- [TASK 1]:
Reproduce the rows below verbatim, starting with the first row and stopping after the row that contains "pos(88,183)".

-- start PAGE EXTRACT --

ISEL: Starting selection on root node: t0: ch,glue = EntryToken

===== Instruction selection ends:
Selected selection DAG: %bb.0 'main:entry'
SelectionDAG has 6 nodes:
  t0: ch,glue = EntryToken
    t6: i32,ch = CopyFromReg t0, Register:i32 $wzr
  t3: ch,glue = CopyToReg t0, Register:i32 $w0, t6
  t4: ch = RET_ReallyLR Register:i32 $w0, t3, t3:1


Total amount of phi nodes to update: 0
*** MachineFunction at end of ISel ***
# Machine code for function main: IsSSA, TracksLiveness

bb.0.entry:
  %0:gpr32all = COPY $wzr
  $w0 = COPY %0:gpr32all
  RET_ReallyLR implicit $w0

# End machine code for function main.

This is generated while running the isel command.
Okay! If isFloatingPoint() might be creating the issue then we can also use dump() function but I’m not sure about it’s syntax.

But isFloatingPoint() is also used in emitConditionalComparison to check for floating point. Right? So I guess it should not create problem but if you can help me with the dump() syntax then I can try that too.

N->dump() or Cmp0->dump() should just work, I think? Dumps the node to stderr in a similar format to the debug dumps.

You can also write text to stderr using something like errs() << "ENTERING CODE SECTION\n";. That can be helpful to see where control flow goes.

A floating-point compare has floating-point operands, but the result is an integer.

Okay! Let me try it.

-- end PAGE EXTRACT --
-- start SUPPLIED RECORDS --

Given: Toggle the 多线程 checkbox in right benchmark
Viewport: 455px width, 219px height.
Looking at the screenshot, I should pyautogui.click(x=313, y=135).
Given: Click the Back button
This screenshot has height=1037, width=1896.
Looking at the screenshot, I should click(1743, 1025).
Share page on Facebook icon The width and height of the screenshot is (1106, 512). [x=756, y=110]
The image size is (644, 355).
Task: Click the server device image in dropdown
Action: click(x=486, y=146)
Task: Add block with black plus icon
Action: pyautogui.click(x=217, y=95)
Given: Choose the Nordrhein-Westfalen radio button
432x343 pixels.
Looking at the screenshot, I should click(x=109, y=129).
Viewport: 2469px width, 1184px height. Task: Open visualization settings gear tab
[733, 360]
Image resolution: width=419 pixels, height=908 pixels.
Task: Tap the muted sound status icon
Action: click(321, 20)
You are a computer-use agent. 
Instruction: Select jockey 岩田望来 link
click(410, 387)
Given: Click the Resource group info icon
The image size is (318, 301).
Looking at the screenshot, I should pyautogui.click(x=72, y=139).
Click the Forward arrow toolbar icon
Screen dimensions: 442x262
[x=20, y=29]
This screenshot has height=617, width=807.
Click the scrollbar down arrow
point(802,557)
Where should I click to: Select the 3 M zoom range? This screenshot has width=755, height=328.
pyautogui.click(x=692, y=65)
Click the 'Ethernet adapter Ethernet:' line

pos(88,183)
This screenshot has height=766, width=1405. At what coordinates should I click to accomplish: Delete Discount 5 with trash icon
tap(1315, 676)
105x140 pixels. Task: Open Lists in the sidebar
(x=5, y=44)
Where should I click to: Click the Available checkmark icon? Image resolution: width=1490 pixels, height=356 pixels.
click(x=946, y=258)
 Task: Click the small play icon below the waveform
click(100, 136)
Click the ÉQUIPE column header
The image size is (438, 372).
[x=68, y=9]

-- end SUPPLIED RECORDS --

- [TASK 2]:
From the instruction selection debugging thread above, return the passage verbatim, starting at the words "# End machine" and stopping after the words "about it’s syntax.".

- [OUTPUT 1]:
Given: Toggle the 多线程 checkbox in right benchmark
Viewport: 455px width, 219px height.
Looking at the screenshot, I should pyautogui.click(x=313, y=135).
Given: Click the Back button
This screenshot has height=1037, width=1896.
Looking at the screenshot, I should click(1743, 1025).
Share page on Facebook icon The width and height of the screenshot is (1106, 512). [x=756, y=110]
The image size is (644, 355).
Task: Click the server device image in dropdown
Action: click(x=486, y=146)
Task: Add block with black plus icon
Action: pyautogui.click(x=217, y=95)
Given: Choose the Nordrhein-Westfalen radio button
432x343 pixels.
Looking at the screenshot, I should click(x=109, y=129).
Viewport: 2469px width, 1184px height. Task: Open visualization settings gear tab
[733, 360]
Image resolution: width=419 pixels, height=908 pixels.
Task: Tap the muted sound status icon
Action: click(321, 20)
You are a computer-use agent. 
Instruction: Select jockey 岩田望来 link
click(410, 387)
Given: Click the Resource group info icon
The image size is (318, 301).
Looking at the screenshot, I should pyautogui.click(x=72, y=139).
Click the Forward arrow toolbar icon
Screen dimensions: 442x262
[x=20, y=29]
This screenshot has height=617, width=807.
Click the scrollbar down arrow
point(802,557)
Where should I click to: Select the 3 M zoom range? This screenshot has width=755, height=328.
pyautogui.click(x=692, y=65)
Click the 'Ethernet adapter Ethernet:' line

pos(88,183)

- [OUTPUT 2]:
# End machine code for function main.

This is generated while running the isel command.
Okay! If isFloatingPoint() might be creating the issue then we can also use dump() function but I’m not sure about it’s syntax.